The Beehive: the official blog of the Massachusetts Historical Society

This Week @ MHS

- Tuesday, 25 July, 9:00AM : America in World War I is a two-day teacher workshop put on by the Center for the Teaching of History at the MHS. Participants will immerse themselves in the letters, diaries, and photographs created by soldiers, Red Cross volunteers, and relief workers, among others. In addition, the workshop examines the role of government propaganda campaigns in recruiting volunteers, financing war efforts, and promoting national unity and nativism. This program is open to all K-12 educators with a registration fee of $35 per person. For more information, or to register, contact the Center for the Teaching of History at the MHS by e-mailing or calling 617-646-0557. [N.B. - This workshop takes place on non-consecutive days, with the second session on Thursday, 27 July.]

- Thursday, 27 July, 6:00PM : Come in for a public author talk with Mark Robert Schneider, whose recent book is titled Gerry Studds: America's First Openly Gay Congressman. Studds fought in Congress to allow gays to serve in the military, fund AIDS research, and enact marriage equality. He was also a champion of coastal and ocean environmental issues and helped to protect the American fishing industry. In composing the first biography of this important leader, Schneider consulted a vivid unpublished memoir and other items from the collection of the MHS (see an earlier post on the Beehive about the Gerry Studds papers to learn more). This talk is open to the public and registration is required with a fee of $10 (no charge for MHS Members or Fellows). A reception, beginning at 5:30PM, precedes the talk, followed by the speaking program at 6:00PM.

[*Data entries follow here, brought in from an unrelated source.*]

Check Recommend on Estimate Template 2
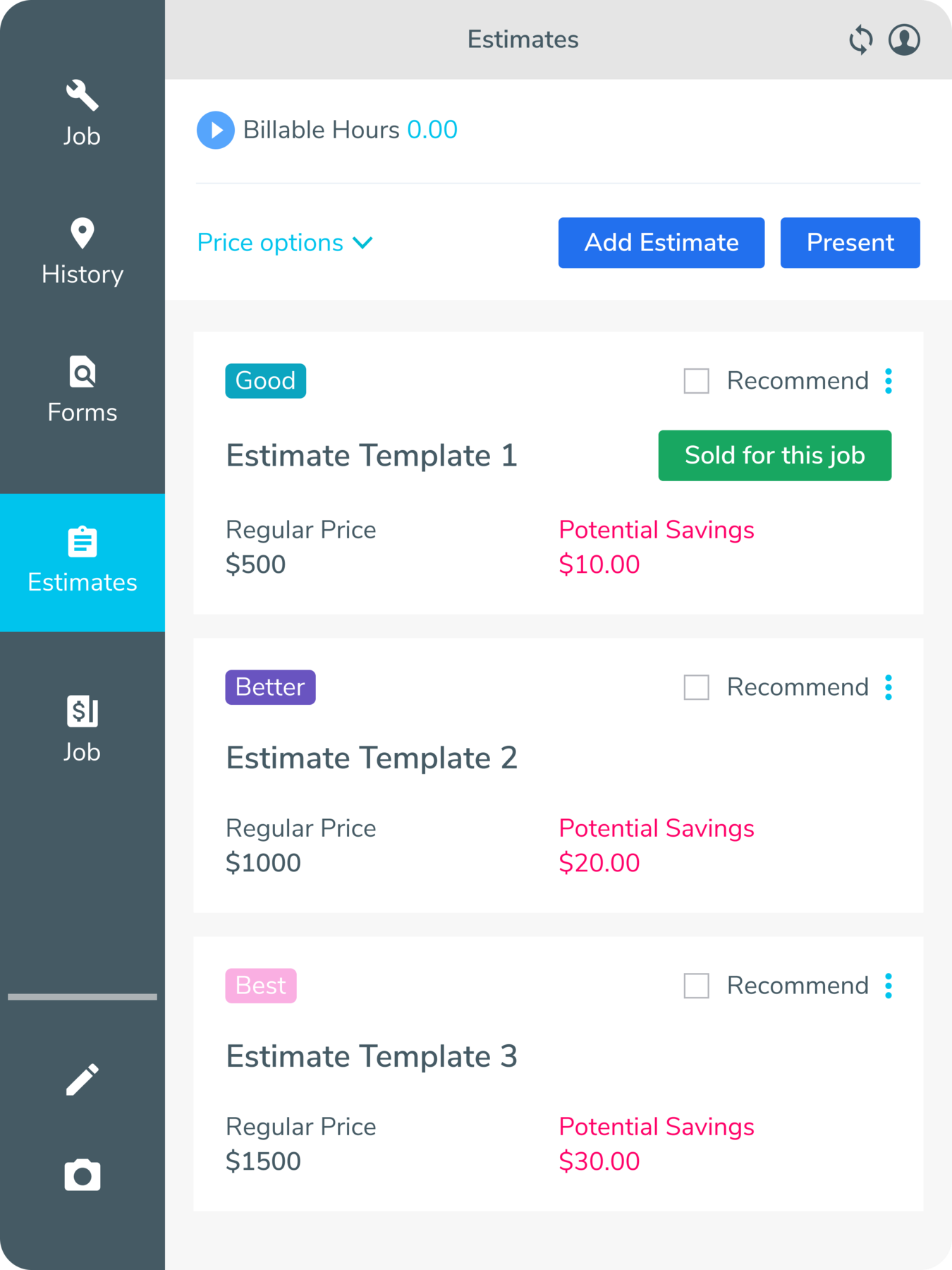 coord(695,687)
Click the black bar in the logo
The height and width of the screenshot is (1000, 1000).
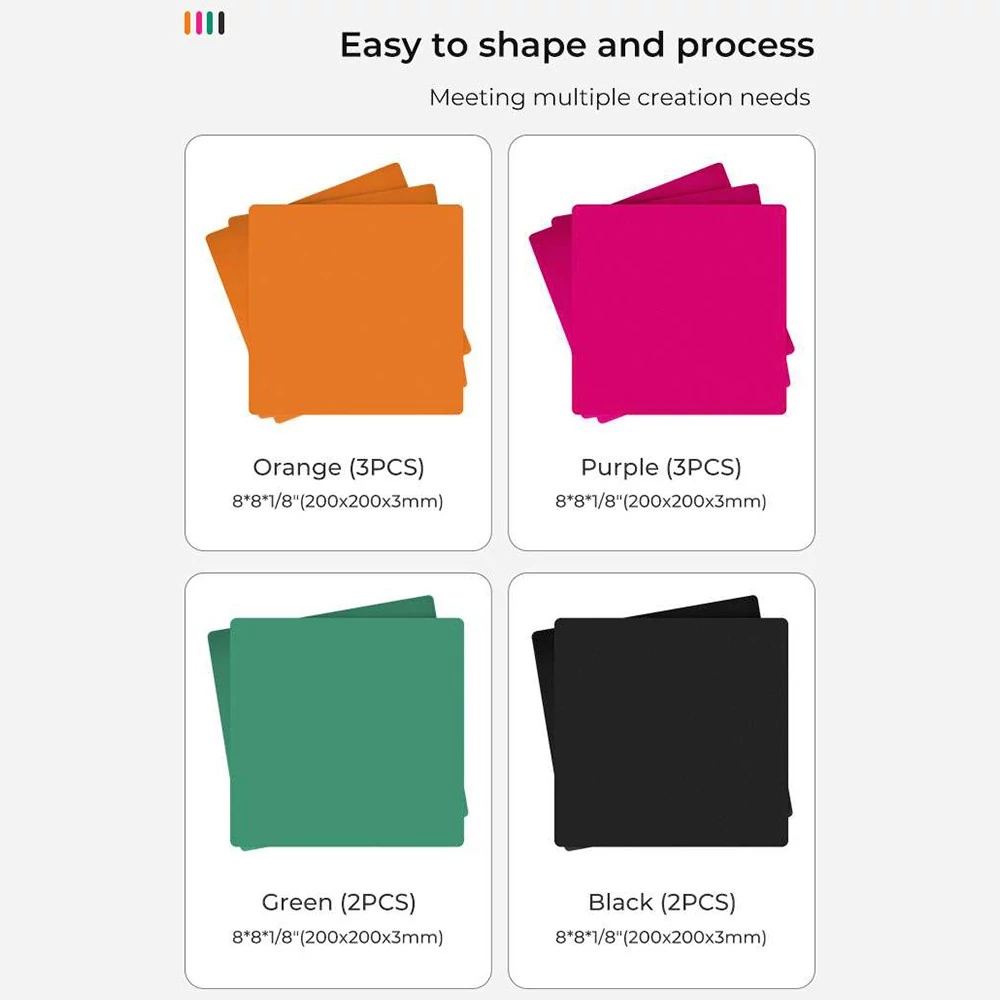[x=221, y=23]
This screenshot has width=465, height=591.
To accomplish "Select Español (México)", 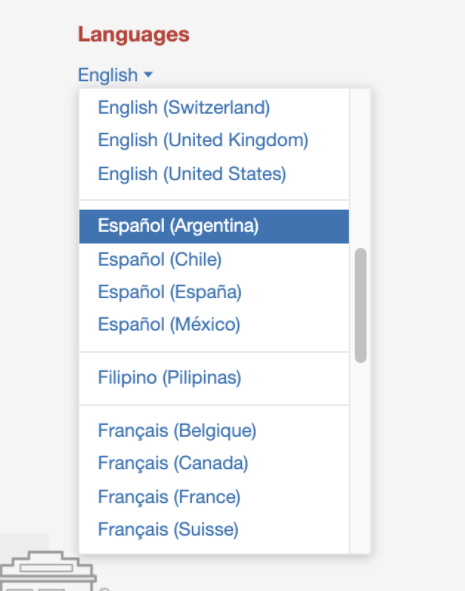I will (214, 325).

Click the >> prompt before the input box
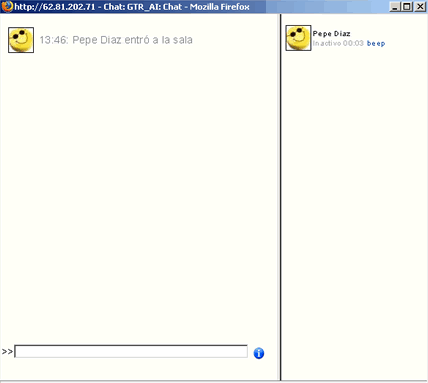coord(7,352)
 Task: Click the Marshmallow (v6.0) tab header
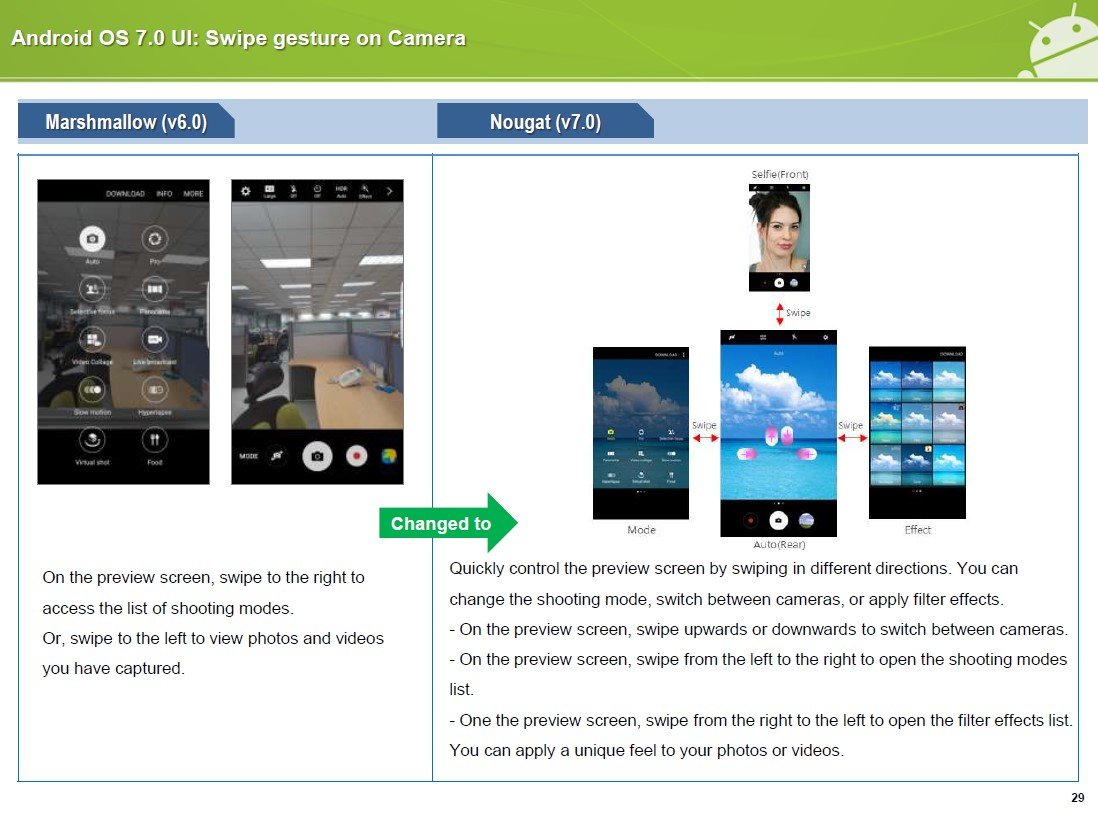(126, 122)
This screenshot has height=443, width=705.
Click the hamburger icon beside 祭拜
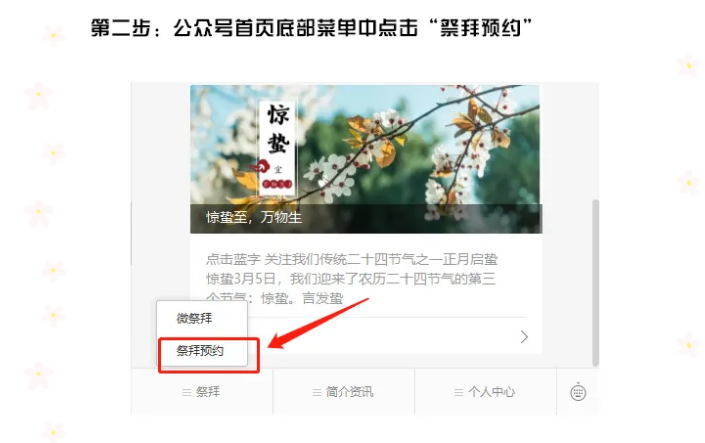187,393
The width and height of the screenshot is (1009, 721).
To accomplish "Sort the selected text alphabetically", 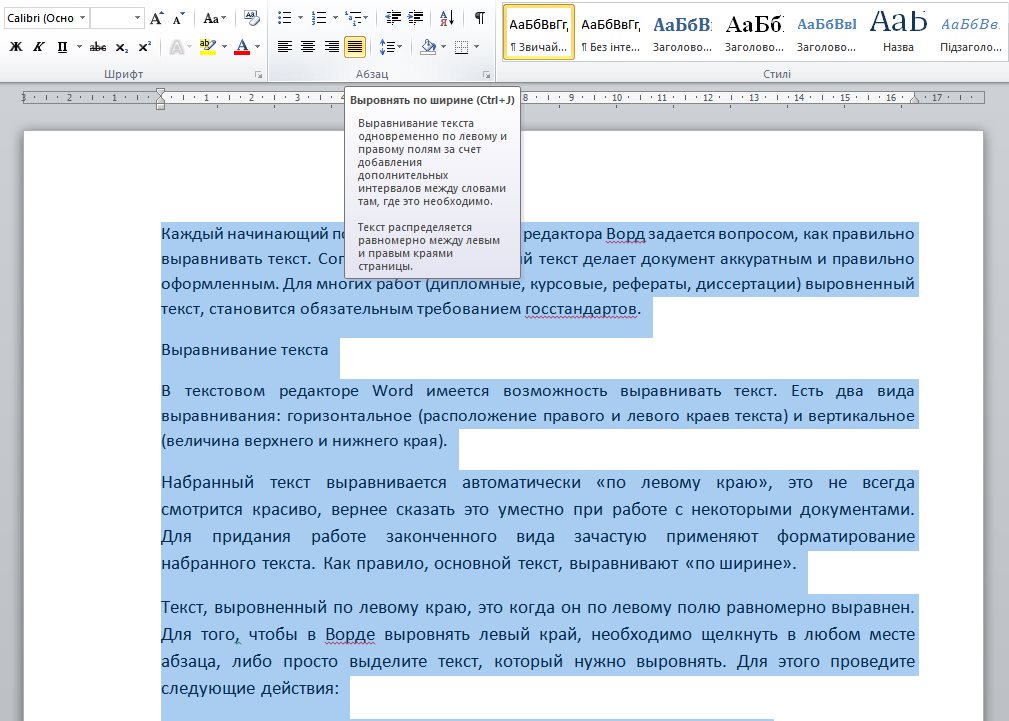I will [446, 18].
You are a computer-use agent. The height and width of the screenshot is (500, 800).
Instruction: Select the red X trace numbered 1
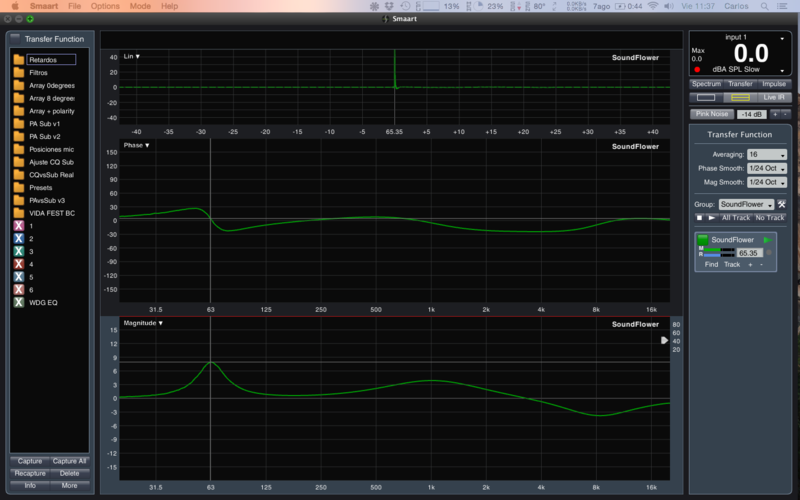(x=18, y=227)
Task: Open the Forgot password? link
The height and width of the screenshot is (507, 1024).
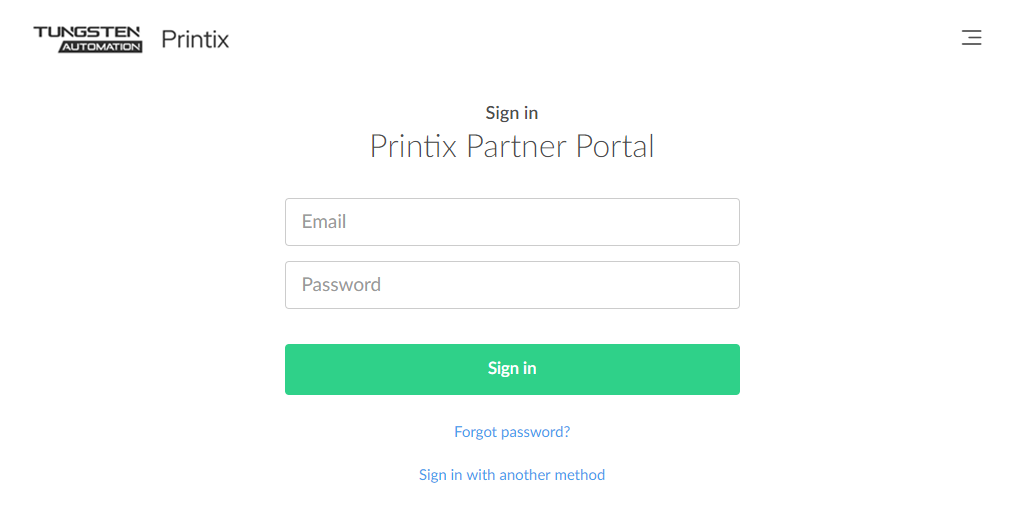Action: pos(512,432)
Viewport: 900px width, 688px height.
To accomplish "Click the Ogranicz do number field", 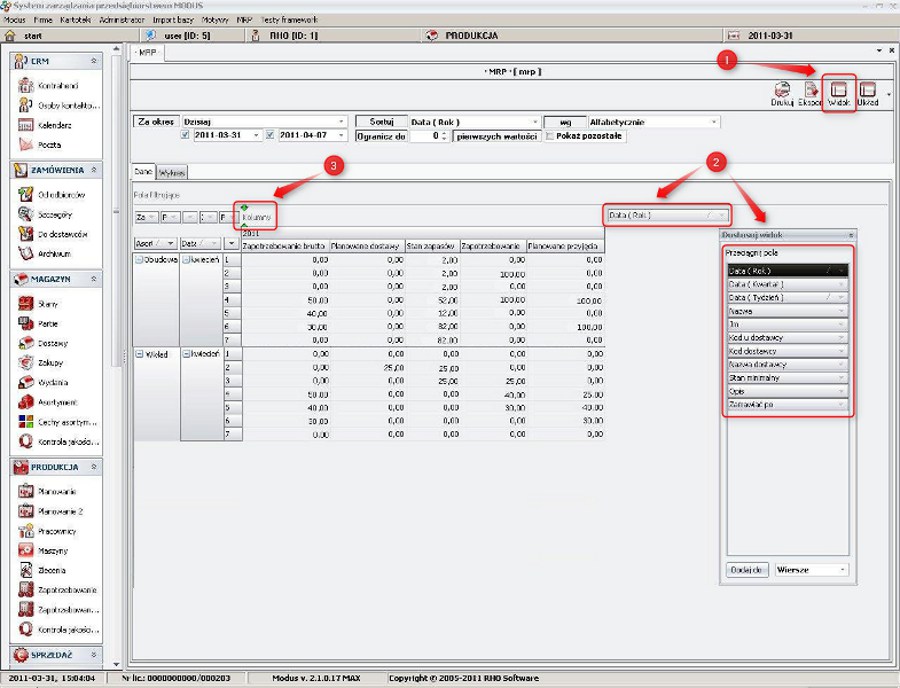I will click(x=427, y=136).
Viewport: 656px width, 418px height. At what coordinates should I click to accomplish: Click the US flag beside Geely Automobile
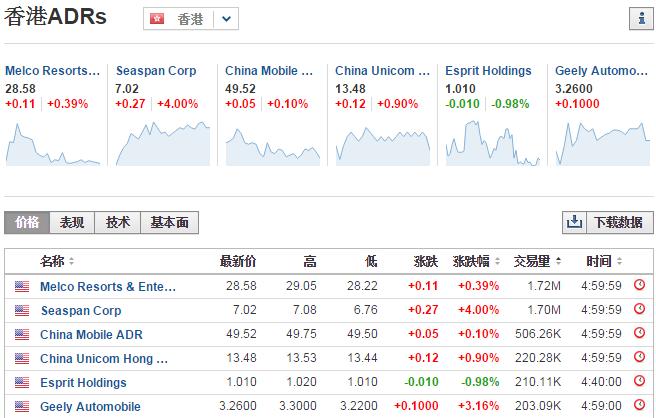coord(22,407)
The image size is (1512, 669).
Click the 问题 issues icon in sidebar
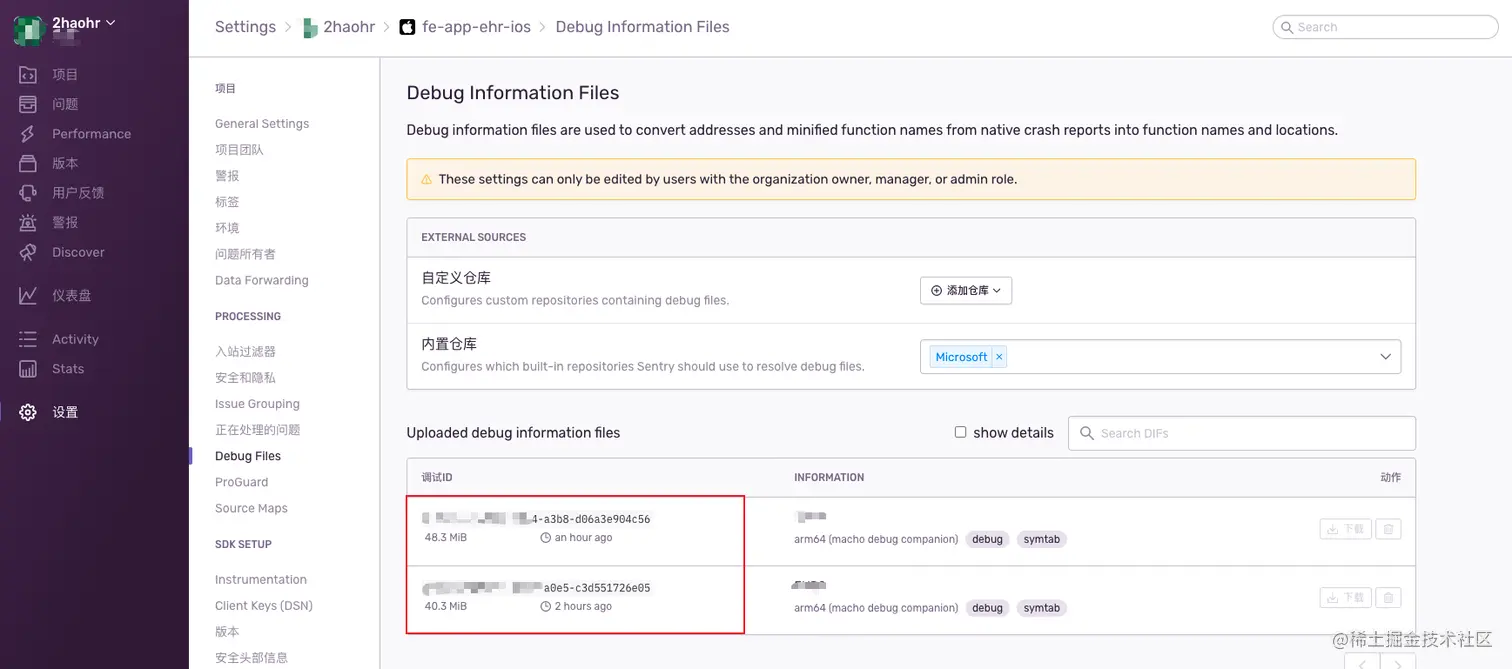pyautogui.click(x=28, y=104)
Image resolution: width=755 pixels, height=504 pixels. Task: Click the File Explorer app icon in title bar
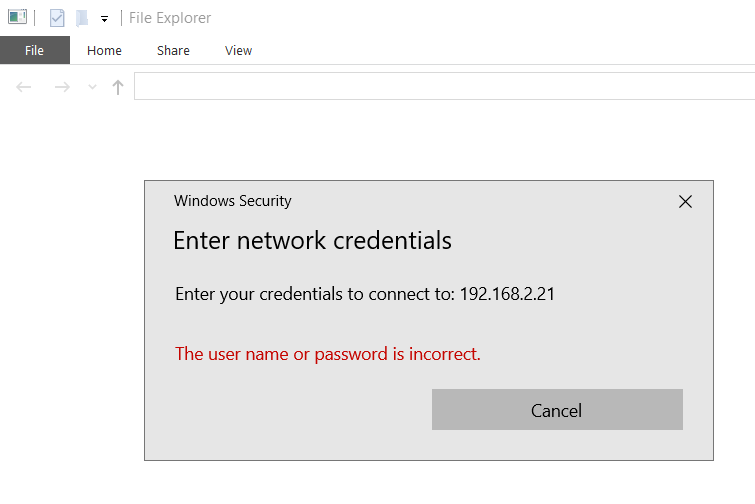[x=17, y=17]
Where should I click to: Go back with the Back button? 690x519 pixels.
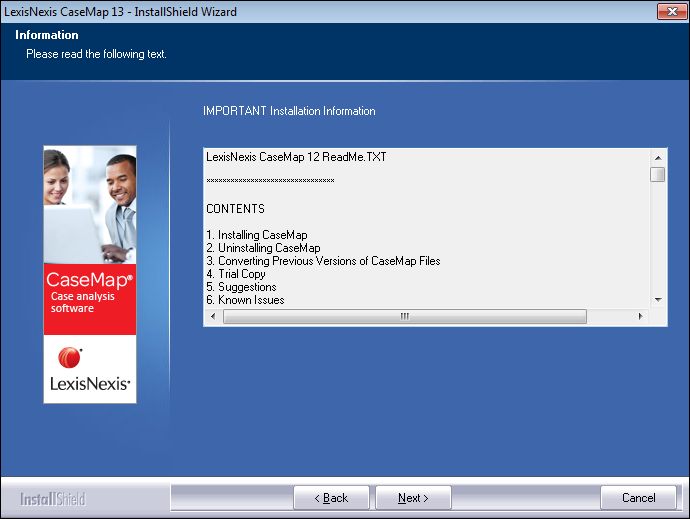click(331, 498)
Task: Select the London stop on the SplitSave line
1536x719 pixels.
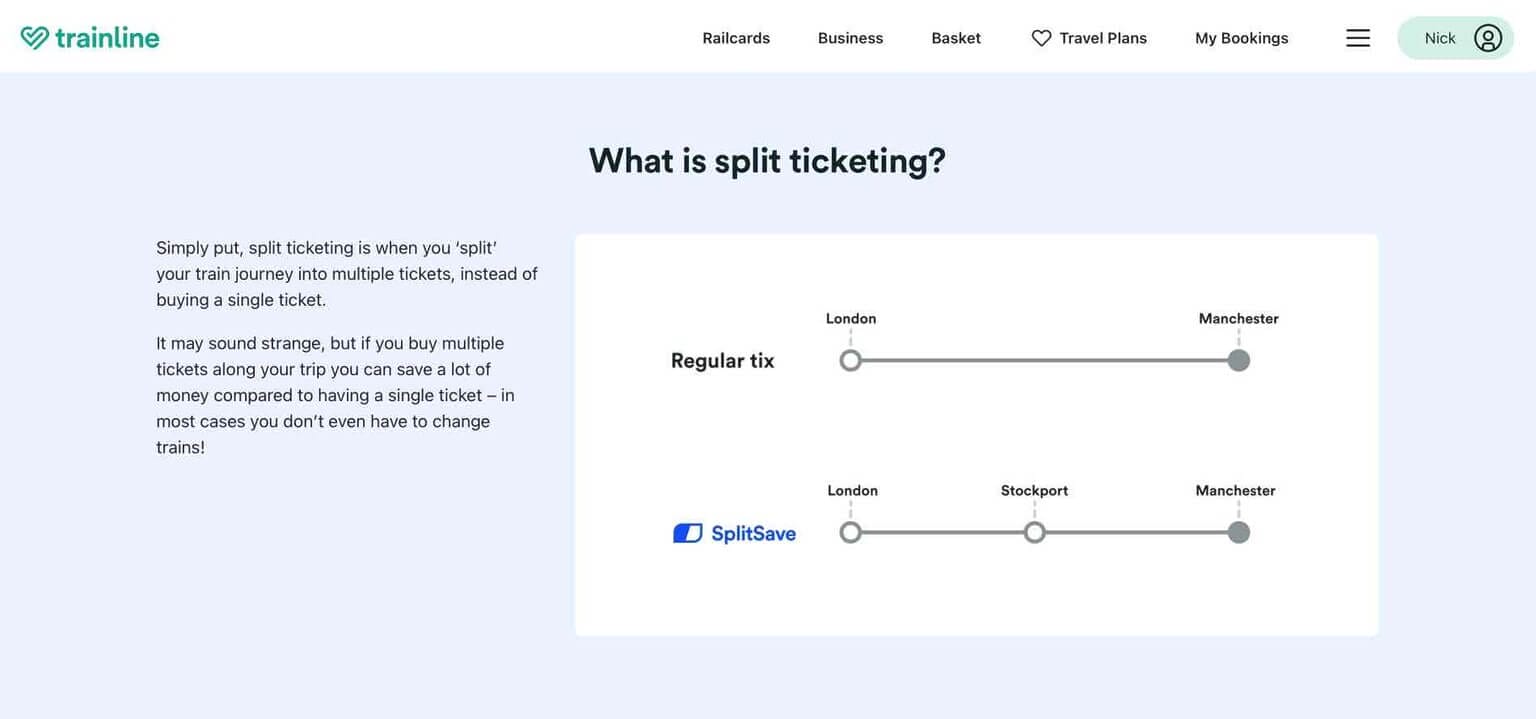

- Saturday, 29 July, 3:00PM :  Join us on Saturday for a special walking tour, "Fabricated Fenway: The Mixed Legacy of our Invasive Urban Environment." Co-sponsored by the Emerald Necklace Conservancy, this tour provides an overiew of urban invasion by every species of good intentions. From the early 19th-century Mill Dam to landmarks like Kenmore Square, Boston's made environments have been riddles with surprising and sometimes perplexing consequences, for both physical and social spaces. This tour is open to the public at no cost, though registration is required.